Exercise description: Each line from the one containing "Task: Toggle bold formatting in the ribbon" to the end of the entries below is to be set down exactly; the pictures are not.

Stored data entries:
* * *

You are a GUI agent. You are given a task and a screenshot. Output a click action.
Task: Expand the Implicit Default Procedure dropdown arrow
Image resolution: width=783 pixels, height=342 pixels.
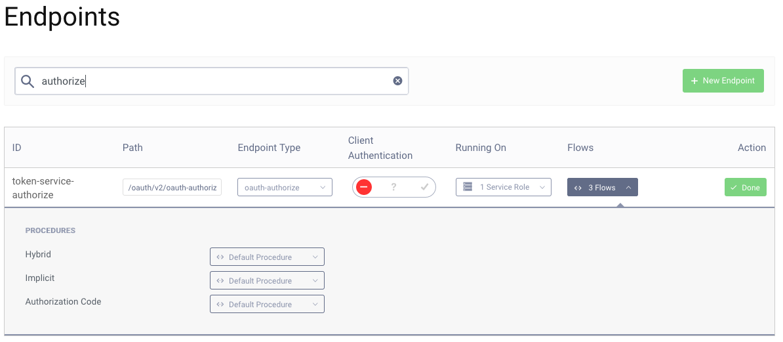[315, 280]
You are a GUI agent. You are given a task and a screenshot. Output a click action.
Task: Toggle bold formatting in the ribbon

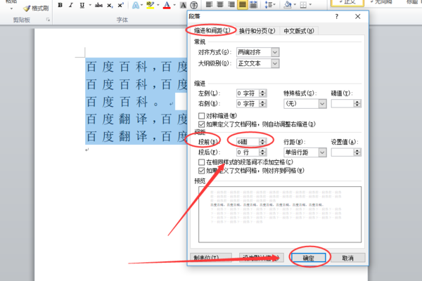tap(60, 5)
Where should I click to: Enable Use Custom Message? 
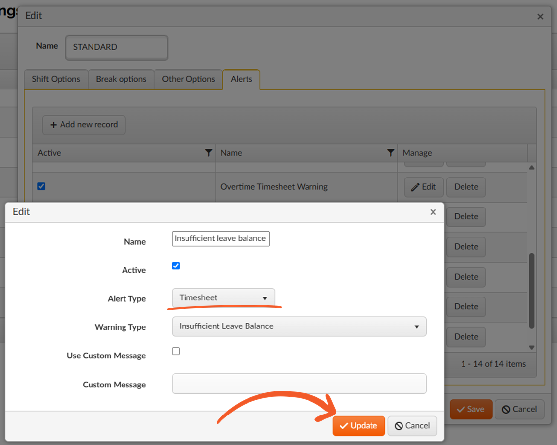tap(176, 351)
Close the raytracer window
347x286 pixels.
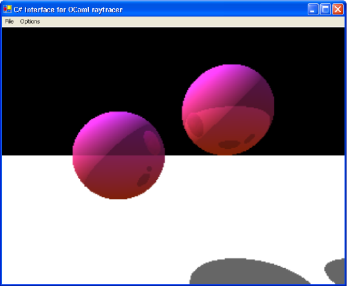(337, 10)
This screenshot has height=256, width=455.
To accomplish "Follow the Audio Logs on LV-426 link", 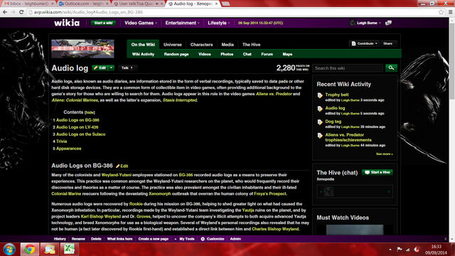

* * *

Reply to the exercise:
Task: Toggle bold formatting in the ribbon

tap(60, 5)
Where should I click to: Enable Use Custom Message? 
tap(176, 351)
Close the raytracer window
347x286 pixels.
(337, 10)
This screenshot has height=256, width=455.
To accomplish "Follow the Audio Logs on LV-426 link", 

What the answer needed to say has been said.